What you are asked to do. Your reply should hold exactly the lines from the one that contains "The height and width of the screenshot is (1663, 2212)." through the end of the data. Repeat them word for word.

Data for this exercise.
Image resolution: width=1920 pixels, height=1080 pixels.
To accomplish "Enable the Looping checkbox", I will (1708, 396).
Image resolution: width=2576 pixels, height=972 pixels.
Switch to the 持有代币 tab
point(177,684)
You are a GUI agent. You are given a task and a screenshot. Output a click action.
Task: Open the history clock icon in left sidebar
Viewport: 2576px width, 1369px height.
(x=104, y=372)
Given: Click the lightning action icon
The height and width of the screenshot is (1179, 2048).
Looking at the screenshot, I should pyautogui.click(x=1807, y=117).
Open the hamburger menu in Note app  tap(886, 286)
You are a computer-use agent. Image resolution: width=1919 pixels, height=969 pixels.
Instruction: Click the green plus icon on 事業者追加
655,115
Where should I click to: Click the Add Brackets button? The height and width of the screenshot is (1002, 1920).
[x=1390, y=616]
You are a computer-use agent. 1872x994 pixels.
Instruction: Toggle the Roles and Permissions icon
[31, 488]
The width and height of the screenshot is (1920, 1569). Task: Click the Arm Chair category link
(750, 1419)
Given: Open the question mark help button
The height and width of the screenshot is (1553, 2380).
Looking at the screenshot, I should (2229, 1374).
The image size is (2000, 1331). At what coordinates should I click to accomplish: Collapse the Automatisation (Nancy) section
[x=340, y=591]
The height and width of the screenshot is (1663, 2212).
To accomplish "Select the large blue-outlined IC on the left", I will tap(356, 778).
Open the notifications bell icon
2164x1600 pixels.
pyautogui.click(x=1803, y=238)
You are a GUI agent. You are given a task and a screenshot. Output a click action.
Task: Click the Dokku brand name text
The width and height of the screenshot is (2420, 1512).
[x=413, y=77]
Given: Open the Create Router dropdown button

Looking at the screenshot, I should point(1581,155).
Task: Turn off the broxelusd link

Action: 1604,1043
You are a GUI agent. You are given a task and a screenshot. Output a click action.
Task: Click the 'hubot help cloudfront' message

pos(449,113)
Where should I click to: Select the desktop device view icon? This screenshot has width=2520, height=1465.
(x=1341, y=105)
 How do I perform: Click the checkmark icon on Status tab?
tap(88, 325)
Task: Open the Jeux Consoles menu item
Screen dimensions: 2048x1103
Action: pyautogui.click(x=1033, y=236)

Answer below.
The height and width of the screenshot is (1663, 2212).
To accomplish "Select the large blue-outlined IC on the left", I will tap(356, 778).
Open the notifications bell icon
2164x1600 pixels.
pyautogui.click(x=1803, y=238)
You are a GUI agent. You are given a task and a screenshot. Output a click action.
Task: Click the Dokku brand name text
The width and height of the screenshot is (2420, 1512).
[x=413, y=77]
Given: Open the Create Router dropdown button

Looking at the screenshot, I should point(1581,155).
Task: Turn off the broxelusd link

Action: 1604,1043
You are a GUI agent. You are given a task and a screenshot. Output a click action.
Task: Click the 'hubot help cloudfront' message

pos(449,113)
Where should I click to: Select the desktop device view icon? This screenshot has width=2520, height=1465.
(x=1341, y=105)
 How do I perform: Click the checkmark icon on Status tab?
tap(88, 325)
Task: Open the Jeux Consoles menu item
Screen dimensions: 2048x1103
Action: pyautogui.click(x=1033, y=236)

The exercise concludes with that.